Dia heran bahwa beberapa lagu masa kecilnya adalah lagu-lagu Kristen, meskipun dia menyanyikannya tanpa menyadari artinya. Fatiha ingat saat ia mendengarkan dan menghafal lagu-lagu dari televisi, terutama dari serial drama yang sangat dia sukai karena musik latarnya. Nyanyian paduan suara segera menjadi pengalaman yang tidak bisa dia kesampingkan. Sejak Januari 2019, setiap Sabtu, dia berdiri di depan mikrofon untuk bernyanyi.
“Saya ingat ketika saya pertama kali bernyanyi di paduan suara saat Ibadat Pemakaman Katolik. Saya harus berpakaian seolah-olah saya seorang Katolik, meski saat itu ia masih seorang Islam,” kenangnya.
Anggota paduan suara melakukan lebih dari sekadar bernyanyi. Mereka juga makan bersama dan mengajarkan lagu kepada anak-anak di daerah kumuh.
“Mereka berlatih lagu bersama, tetapi meskipun tahu saya seorang Muslim, mereka tidak memaksa saya untuk menjadi seorang Katolik,” kata Fatiha.
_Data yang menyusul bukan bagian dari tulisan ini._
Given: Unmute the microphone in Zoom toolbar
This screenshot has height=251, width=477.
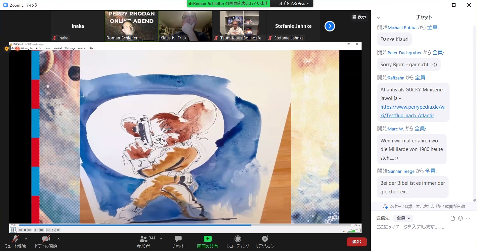Looking at the screenshot, I should pyautogui.click(x=15, y=239).
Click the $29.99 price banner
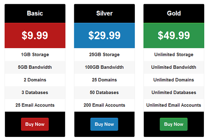This screenshot has width=207, height=140. click(x=105, y=36)
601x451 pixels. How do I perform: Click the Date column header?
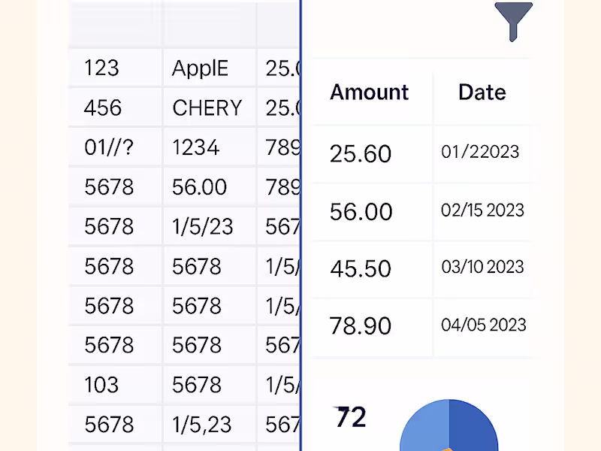[482, 92]
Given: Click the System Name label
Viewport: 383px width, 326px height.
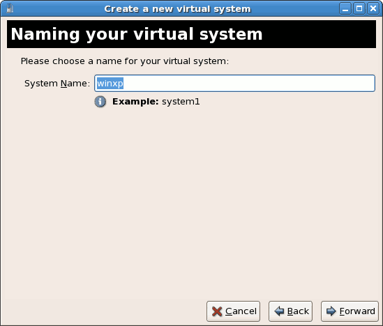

Dia mengatakan saudara laki-lakinya, Haroun menjadi seorang Katolik yang tertarik dengan homili Kardinal Luis Antonio Tagle, yang juga berasal dari Imus. Dia tertarik pada “hal-hal yang kurang serebral” seperti musik yang memberinya “kedamaian dan penghiburan”.
Fatiha menerima Sakramen Inisiasi – Pembaptisan, Ekaristi dan Krisma – selama Vigili Paskah tahun ini. Dalam perjalanan ke depan sebagai seorang Katolik, ia mengatakan, ia “ebih dari yakin dengan cinta dan dukungan keluarganya dan cinta Tuhan, yang tercermin dalam lagu-lagu yang akan terus dia nyanyikan di paduan suara.
Hidupnya telah menjadi kesaksian hidup dari apa yang dikatakan Pastor Manoling saat merayakan konser peringatan 27 tahun Komisi Musik Jesuit pada tahun 2022.
“Musik kami menggemakan kehadiran Tuhan yang setia dan kasih setia kepada semua orang, dalam situasi politik apa pun dan itulah pesan dari lagu ini — kasih setia Tuhan adalah untuk semua.”